_Task statement:_
Copy out every line in the entries below that includes "blue".

_Information:_
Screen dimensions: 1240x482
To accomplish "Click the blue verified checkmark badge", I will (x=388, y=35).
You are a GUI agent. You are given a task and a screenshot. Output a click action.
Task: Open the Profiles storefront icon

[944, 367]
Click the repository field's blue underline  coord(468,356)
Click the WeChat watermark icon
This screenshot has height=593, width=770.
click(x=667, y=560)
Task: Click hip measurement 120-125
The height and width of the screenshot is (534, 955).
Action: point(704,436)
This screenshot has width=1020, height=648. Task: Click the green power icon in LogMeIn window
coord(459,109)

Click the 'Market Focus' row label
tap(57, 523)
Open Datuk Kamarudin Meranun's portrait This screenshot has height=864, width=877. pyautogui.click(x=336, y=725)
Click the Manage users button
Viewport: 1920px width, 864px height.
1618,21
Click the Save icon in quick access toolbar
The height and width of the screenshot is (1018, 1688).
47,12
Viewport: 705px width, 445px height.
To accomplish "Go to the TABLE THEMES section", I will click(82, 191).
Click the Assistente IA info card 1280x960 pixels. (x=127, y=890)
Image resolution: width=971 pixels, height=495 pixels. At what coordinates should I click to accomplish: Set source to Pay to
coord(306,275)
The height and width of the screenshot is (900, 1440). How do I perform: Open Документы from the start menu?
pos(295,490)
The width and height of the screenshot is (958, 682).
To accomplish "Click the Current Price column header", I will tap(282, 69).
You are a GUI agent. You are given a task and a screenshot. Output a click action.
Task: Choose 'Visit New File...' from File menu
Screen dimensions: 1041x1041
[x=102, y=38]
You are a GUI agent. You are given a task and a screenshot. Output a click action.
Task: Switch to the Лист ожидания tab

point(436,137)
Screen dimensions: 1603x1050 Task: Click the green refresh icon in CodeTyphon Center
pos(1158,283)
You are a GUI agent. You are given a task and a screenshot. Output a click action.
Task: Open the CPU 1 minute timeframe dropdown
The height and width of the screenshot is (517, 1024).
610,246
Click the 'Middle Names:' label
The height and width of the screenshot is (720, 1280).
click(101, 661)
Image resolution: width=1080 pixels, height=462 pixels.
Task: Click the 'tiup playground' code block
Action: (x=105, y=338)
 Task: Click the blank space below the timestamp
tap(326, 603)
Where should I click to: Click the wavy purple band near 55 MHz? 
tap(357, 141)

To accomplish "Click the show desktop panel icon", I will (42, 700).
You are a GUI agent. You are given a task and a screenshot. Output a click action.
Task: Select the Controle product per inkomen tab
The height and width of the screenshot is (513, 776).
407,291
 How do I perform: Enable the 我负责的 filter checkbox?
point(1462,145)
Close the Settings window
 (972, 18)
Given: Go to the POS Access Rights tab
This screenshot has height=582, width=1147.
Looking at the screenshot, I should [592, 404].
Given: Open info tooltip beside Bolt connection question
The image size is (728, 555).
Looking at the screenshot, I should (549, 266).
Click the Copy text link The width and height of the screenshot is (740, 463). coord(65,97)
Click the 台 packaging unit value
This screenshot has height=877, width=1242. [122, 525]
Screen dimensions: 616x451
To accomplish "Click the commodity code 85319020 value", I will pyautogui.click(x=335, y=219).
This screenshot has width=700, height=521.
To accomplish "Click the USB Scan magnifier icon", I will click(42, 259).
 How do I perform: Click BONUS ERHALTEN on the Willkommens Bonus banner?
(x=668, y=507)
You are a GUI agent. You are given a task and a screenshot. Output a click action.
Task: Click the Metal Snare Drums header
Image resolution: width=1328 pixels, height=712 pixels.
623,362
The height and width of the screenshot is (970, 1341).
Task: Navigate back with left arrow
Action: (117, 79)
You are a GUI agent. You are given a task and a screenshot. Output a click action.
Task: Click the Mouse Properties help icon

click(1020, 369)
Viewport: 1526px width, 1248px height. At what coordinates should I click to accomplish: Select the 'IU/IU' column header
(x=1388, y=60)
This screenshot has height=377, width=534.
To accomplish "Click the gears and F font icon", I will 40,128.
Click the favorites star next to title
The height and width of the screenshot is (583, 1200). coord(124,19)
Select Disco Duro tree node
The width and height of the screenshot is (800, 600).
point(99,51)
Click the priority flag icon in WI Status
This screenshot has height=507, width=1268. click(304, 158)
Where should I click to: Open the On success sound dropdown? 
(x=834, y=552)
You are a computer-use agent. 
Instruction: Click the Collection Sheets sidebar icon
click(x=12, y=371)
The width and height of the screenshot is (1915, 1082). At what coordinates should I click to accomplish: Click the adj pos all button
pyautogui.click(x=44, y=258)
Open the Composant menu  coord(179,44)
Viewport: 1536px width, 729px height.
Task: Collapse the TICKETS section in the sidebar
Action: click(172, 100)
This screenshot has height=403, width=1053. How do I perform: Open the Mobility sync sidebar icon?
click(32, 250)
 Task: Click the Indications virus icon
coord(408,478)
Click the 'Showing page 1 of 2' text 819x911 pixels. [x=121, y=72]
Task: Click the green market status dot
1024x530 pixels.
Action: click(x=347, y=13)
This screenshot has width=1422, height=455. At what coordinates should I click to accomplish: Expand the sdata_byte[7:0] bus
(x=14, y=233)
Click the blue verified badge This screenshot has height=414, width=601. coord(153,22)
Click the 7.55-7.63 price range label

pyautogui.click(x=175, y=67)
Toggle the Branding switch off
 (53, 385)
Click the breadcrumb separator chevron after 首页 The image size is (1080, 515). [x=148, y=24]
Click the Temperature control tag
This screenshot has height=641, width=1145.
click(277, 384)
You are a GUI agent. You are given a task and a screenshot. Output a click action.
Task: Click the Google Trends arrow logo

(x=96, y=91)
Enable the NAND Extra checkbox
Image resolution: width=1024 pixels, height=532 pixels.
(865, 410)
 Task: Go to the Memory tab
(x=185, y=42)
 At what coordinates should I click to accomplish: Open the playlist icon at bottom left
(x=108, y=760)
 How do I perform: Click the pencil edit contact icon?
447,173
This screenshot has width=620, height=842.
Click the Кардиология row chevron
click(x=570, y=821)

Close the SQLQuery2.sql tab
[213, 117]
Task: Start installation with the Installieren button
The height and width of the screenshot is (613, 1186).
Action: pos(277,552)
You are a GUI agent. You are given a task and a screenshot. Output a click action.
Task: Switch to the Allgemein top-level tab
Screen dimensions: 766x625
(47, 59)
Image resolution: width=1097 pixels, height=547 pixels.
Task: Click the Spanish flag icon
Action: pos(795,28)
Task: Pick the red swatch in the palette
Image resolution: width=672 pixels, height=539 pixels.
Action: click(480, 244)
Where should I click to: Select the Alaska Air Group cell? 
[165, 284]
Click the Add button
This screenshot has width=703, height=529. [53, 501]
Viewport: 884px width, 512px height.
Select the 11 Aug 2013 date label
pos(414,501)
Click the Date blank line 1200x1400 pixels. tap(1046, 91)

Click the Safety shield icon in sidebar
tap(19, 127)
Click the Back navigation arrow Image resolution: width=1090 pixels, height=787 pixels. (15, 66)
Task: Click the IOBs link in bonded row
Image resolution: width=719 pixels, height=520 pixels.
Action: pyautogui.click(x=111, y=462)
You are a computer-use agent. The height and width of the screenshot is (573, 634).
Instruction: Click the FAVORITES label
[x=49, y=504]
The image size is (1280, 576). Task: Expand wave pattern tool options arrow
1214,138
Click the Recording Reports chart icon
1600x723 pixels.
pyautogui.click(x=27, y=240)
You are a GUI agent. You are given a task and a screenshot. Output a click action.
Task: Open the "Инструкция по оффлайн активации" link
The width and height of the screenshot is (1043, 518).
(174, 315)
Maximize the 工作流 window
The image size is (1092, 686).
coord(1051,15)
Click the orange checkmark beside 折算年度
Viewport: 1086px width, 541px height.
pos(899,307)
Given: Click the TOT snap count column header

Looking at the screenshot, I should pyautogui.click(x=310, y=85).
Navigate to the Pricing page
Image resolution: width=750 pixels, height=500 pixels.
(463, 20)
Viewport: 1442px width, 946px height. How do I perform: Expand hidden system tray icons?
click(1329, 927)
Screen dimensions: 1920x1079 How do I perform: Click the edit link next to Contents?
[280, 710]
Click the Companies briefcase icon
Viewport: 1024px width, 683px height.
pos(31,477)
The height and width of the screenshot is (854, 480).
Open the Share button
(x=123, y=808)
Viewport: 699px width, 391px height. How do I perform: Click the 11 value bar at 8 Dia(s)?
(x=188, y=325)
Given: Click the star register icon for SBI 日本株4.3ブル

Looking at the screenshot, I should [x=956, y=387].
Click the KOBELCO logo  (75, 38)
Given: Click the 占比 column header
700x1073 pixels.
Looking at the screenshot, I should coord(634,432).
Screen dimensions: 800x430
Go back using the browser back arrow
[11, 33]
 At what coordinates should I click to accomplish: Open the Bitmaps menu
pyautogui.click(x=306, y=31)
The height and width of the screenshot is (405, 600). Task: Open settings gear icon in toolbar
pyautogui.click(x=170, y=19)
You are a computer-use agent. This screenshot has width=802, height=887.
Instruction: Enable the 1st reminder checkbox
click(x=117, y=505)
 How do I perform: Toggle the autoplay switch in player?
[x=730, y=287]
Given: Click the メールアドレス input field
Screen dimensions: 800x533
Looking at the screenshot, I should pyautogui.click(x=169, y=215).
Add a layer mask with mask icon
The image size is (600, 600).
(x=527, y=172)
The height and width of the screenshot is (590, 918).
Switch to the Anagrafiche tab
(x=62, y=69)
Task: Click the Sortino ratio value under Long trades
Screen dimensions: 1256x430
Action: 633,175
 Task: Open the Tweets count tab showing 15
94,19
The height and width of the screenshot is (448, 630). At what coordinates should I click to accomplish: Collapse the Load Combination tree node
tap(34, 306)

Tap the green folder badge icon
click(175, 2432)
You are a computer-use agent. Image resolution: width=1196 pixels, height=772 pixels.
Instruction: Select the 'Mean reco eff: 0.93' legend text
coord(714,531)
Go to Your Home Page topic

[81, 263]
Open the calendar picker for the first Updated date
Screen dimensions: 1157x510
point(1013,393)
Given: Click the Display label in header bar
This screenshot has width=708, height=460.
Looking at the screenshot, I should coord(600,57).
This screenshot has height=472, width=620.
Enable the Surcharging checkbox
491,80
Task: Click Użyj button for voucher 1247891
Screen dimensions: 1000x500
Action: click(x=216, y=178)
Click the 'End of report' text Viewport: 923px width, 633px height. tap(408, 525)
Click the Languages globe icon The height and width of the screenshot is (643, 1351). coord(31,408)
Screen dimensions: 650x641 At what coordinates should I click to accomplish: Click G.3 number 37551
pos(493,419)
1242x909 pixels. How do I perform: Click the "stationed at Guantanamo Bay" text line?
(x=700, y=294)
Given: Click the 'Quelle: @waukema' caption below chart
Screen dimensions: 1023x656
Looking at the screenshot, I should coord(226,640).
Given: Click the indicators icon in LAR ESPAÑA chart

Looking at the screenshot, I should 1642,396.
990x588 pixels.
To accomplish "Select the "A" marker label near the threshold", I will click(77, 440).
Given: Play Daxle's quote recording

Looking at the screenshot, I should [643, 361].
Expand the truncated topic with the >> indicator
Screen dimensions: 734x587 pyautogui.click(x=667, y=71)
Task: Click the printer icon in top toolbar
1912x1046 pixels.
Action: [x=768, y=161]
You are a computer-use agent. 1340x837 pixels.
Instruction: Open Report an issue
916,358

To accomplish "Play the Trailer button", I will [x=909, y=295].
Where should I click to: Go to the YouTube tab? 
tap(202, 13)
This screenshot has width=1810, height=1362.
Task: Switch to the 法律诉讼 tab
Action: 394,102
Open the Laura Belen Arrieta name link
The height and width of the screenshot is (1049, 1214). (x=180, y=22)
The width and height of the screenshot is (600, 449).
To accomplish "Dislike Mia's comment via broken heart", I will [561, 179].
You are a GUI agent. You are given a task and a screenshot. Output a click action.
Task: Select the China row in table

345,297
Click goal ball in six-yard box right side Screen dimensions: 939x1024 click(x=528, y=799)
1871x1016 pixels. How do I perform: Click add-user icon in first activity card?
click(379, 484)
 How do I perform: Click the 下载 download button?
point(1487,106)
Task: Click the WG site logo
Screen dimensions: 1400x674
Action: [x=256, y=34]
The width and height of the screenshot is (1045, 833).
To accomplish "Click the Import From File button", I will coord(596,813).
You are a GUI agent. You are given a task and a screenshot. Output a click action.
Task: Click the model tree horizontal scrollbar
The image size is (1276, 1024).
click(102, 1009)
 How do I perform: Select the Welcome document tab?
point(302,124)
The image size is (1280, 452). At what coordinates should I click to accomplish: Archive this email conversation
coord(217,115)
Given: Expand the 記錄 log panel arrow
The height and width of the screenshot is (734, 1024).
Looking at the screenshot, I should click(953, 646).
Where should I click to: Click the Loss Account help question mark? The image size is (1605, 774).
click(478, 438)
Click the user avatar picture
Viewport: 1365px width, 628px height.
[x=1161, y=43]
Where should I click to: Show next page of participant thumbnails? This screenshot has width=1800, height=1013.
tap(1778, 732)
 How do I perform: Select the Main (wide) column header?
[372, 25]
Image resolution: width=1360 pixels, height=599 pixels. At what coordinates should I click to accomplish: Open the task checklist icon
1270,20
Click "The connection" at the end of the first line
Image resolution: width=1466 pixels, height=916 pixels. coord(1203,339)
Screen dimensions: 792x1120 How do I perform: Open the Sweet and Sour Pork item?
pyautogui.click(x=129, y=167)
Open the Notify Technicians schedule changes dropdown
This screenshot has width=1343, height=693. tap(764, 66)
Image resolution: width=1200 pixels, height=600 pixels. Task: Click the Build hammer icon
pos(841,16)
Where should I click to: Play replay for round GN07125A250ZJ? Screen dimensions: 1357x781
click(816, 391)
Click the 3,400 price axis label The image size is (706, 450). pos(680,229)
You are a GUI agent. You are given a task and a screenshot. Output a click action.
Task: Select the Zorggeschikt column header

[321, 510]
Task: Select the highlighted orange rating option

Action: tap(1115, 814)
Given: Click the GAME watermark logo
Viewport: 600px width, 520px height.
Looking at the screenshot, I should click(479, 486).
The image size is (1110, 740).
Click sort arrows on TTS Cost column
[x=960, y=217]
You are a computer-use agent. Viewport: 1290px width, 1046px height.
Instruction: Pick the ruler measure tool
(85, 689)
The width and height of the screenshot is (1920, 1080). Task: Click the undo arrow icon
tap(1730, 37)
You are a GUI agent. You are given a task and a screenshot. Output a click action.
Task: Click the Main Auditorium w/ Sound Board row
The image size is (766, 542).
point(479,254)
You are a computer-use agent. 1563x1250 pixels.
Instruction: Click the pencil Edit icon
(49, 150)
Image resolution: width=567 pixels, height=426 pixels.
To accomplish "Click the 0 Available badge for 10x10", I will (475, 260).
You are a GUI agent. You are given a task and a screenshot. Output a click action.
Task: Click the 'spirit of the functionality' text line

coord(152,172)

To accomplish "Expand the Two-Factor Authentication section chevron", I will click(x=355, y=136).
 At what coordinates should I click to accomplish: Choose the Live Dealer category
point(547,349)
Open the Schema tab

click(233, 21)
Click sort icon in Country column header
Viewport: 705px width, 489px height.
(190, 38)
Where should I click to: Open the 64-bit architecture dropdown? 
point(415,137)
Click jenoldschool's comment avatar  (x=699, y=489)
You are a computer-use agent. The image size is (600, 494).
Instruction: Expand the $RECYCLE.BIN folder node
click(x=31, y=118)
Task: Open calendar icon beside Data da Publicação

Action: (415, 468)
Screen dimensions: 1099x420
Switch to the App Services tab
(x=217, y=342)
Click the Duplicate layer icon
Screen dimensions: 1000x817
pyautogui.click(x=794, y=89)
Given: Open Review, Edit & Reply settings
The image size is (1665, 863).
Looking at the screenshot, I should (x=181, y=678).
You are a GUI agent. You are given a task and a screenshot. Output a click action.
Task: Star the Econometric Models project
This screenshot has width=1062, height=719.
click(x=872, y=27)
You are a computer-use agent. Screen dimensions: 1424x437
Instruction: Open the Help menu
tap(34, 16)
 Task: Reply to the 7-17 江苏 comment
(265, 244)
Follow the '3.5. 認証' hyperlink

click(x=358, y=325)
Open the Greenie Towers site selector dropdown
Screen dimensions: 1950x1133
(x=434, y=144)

_Solution:_
To accomplish "Click the blue verified checkmark badge", I will (x=388, y=35).
Click the repository field's blue underline  coord(468,356)
Click the blue verified badge This screenshot has height=414, width=601. coord(153,22)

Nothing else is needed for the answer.